Exercise description: Return every line of the listing below so that it matches the original exactly.

Task material:
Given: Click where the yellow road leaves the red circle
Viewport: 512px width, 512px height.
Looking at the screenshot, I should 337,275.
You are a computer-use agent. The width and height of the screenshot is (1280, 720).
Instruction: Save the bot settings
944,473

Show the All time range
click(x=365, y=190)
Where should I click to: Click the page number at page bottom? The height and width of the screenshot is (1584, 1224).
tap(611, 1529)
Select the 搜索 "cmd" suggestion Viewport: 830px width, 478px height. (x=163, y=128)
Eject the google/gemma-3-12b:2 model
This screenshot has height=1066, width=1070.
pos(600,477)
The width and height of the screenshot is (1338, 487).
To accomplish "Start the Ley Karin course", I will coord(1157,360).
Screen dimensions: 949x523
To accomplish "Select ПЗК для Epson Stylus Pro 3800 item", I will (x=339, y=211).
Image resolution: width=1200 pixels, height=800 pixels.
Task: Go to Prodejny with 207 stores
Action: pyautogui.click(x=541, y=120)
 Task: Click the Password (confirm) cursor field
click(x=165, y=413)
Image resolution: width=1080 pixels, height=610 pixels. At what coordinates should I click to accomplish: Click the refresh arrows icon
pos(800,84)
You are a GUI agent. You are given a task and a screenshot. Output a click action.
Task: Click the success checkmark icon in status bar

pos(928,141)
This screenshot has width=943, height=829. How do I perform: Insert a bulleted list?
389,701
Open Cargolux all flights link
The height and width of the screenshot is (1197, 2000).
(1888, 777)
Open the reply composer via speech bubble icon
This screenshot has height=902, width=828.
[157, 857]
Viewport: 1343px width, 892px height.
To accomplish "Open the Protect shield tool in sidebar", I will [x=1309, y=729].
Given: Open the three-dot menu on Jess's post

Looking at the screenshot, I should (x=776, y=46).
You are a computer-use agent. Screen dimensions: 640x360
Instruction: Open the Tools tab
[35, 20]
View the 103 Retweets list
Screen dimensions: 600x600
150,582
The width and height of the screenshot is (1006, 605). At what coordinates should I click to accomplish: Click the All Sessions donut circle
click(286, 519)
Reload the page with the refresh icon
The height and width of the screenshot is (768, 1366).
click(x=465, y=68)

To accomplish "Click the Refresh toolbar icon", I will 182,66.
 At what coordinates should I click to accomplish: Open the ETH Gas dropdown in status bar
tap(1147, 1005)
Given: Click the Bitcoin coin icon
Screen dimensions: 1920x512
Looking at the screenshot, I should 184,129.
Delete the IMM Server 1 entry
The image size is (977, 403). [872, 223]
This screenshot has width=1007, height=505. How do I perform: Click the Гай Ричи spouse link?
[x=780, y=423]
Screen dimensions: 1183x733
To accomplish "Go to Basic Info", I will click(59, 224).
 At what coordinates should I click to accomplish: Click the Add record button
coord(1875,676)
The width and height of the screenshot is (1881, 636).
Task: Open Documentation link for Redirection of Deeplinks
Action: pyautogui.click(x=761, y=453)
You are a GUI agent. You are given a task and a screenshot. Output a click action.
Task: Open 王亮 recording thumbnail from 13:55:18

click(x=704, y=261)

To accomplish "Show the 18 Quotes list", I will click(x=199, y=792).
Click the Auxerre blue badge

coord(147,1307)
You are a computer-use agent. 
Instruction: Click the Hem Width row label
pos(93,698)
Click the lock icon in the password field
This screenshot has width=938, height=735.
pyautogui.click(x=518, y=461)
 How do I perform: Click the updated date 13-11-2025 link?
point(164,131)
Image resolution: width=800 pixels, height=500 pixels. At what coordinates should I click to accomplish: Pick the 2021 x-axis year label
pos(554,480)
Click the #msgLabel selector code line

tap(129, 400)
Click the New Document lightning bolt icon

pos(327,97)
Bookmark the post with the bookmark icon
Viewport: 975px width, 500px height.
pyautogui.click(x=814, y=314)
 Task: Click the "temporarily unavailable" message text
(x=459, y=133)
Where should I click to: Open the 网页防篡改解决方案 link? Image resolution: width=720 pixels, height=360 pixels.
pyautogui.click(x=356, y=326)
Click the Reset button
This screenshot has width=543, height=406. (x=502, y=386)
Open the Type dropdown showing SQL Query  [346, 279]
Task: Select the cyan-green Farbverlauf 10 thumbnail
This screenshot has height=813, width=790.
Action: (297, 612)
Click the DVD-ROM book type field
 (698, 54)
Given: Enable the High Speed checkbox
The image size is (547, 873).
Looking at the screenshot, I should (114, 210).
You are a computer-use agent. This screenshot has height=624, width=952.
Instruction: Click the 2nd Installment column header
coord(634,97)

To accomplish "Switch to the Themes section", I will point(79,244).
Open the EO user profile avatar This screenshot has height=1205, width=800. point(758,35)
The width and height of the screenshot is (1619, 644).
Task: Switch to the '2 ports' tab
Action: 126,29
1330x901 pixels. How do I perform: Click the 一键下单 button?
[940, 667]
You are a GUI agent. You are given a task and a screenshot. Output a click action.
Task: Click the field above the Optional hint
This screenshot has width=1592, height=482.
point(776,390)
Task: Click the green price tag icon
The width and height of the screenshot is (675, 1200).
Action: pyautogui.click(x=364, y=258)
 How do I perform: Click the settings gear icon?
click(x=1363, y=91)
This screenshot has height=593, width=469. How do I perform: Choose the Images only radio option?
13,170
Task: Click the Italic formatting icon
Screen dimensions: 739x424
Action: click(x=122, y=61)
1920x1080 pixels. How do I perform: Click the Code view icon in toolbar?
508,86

Output of the exercise:
Given: Click where the yellow road leaves the red circle
Viewport: 512px width, 512px height.
Looking at the screenshot, I should 337,275.
You are a computer-use agent. The width and height of the screenshot is (1280, 720).
Instruction: Save the bot settings
944,473

Show the All time range
click(x=365, y=190)
Where should I click to: Click the page number at page bottom? The height and width of the screenshot is (1584, 1224).
tap(611, 1529)
Select the 搜索 "cmd" suggestion Viewport: 830px width, 478px height. (x=163, y=128)
Eject the google/gemma-3-12b:2 model
This screenshot has height=1066, width=1070.
pos(600,477)
The width and height of the screenshot is (1338, 487).
To accomplish "Start the Ley Karin course", I will coord(1157,360).
Screen dimensions: 949x523
To accomplish "Select ПЗК для Epson Stylus Pro 3800 item", I will (x=339, y=211).
Image resolution: width=1200 pixels, height=800 pixels.
Task: Go to Prodejny with 207 stores
Action: pyautogui.click(x=541, y=120)
 Task: Click the Password (confirm) cursor field
click(x=165, y=413)
Image resolution: width=1080 pixels, height=610 pixels. At what coordinates should I click to accomplish: Click the refresh arrows icon
pos(800,84)
You are a GUI agent. You are given a task and a screenshot. Output a click action.
Task: Click the success checkmark icon in status bar

pos(928,141)
This screenshot has width=943, height=829. How do I perform: Insert a bulleted list?
389,701
Open Cargolux all flights link
The height and width of the screenshot is (1197, 2000).
(1888, 777)
Open the reply composer via speech bubble icon
This screenshot has height=902, width=828.
[157, 857]
Viewport: 1343px width, 892px height.
To accomplish "Open the Protect shield tool in sidebar", I will [x=1309, y=729].
Given: Open the three-dot menu on Jess's post

Looking at the screenshot, I should (x=776, y=46).
You are a computer-use agent. Screen dimensions: 640x360
Instruction: Open the Tools tab
[35, 20]
View the 103 Retweets list
Screen dimensions: 600x600
150,582
The width and height of the screenshot is (1006, 605). At what coordinates should I click to accomplish: Click the All Sessions donut circle
click(286, 519)
Reload the page with the refresh icon
The height and width of the screenshot is (768, 1366).
click(x=465, y=68)

To accomplish "Click the Refresh toolbar icon", I will 182,66.
 At what coordinates should I click to accomplish: Open the ETH Gas dropdown in status bar
tap(1147, 1005)
Given: Click the Bitcoin coin icon
Screen dimensions: 1920x512
Looking at the screenshot, I should 184,129.
Delete the IMM Server 1 entry
The image size is (977, 403). [872, 223]
This screenshot has width=1007, height=505. How do I perform: Click the Гай Ричи spouse link?
[x=780, y=423]
Screen dimensions: 1183x733
To accomplish "Go to Basic Info", I will click(59, 224).
 At what coordinates should I click to accomplish: Click the Add record button
coord(1875,676)
The width and height of the screenshot is (1881, 636).
Task: Open Documentation link for Redirection of Deeplinks
Action: pyautogui.click(x=761, y=453)
You are a GUI agent. You are given a task and a screenshot. Output a click action.
Task: Open 王亮 recording thumbnail from 13:55:18

click(x=704, y=261)

To accomplish "Show the 18 Quotes list", I will click(x=199, y=792).
Click the Auxerre blue badge

coord(147,1307)
You are a computer-use agent. 
Instruction: Click the Hem Width row label
pos(93,698)
Click the lock icon in the password field
This screenshot has width=938, height=735.
pyautogui.click(x=518, y=461)
 How do I perform: Click the updated date 13-11-2025 link?
point(164,131)
Image resolution: width=800 pixels, height=500 pixels. At what coordinates should I click to accomplish: Pick the 2021 x-axis year label
pos(554,480)
Click the #msgLabel selector code line

tap(129, 400)
Click the New Document lightning bolt icon

pos(327,97)
Bookmark the post with the bookmark icon
Viewport: 975px width, 500px height.
pyautogui.click(x=814, y=314)
 Task: Click the "temporarily unavailable" message text
(x=459, y=133)
Where should I click to: Open the 网页防篡改解决方案 link? Image resolution: width=720 pixels, height=360 pixels.
pyautogui.click(x=356, y=326)
Click the Reset button
This screenshot has width=543, height=406. (x=502, y=386)
Open the Type dropdown showing SQL Query  [346, 279]
Task: Select the cyan-green Farbverlauf 10 thumbnail
This screenshot has height=813, width=790.
Action: (297, 612)
Click the DVD-ROM book type field
 (698, 54)
Given: Enable the High Speed checkbox
The image size is (547, 873).
Looking at the screenshot, I should (114, 210).
You are a computer-use agent. This screenshot has height=624, width=952.
Instruction: Click the 2nd Installment column header
coord(634,97)

To accomplish "Switch to the Themes section", I will point(79,244).
Open the EO user profile avatar This screenshot has height=1205, width=800. point(758,35)
The width and height of the screenshot is (1619, 644).
Task: Switch to the '2 ports' tab
Action: 126,29
1330x901 pixels. How do I perform: Click the 一键下单 button?
[940, 667]
You are a GUI agent. You are given a task and a screenshot. Output a click action.
Task: Click the field above the Optional hint
This screenshot has width=1592, height=482.
point(776,390)
Task: Click the green price tag icon
The width and height of the screenshot is (675, 1200).
Action: pyautogui.click(x=364, y=258)
 How do I perform: Click the settings gear icon?
click(x=1363, y=91)
This screenshot has height=593, width=469. How do I perform: Choose the Images only radio option?
13,170
Task: Click the Italic formatting icon
Screen dimensions: 739x424
Action: click(x=122, y=61)
1920x1080 pixels. How do I perform: Click the Code view icon in toolbar?
508,86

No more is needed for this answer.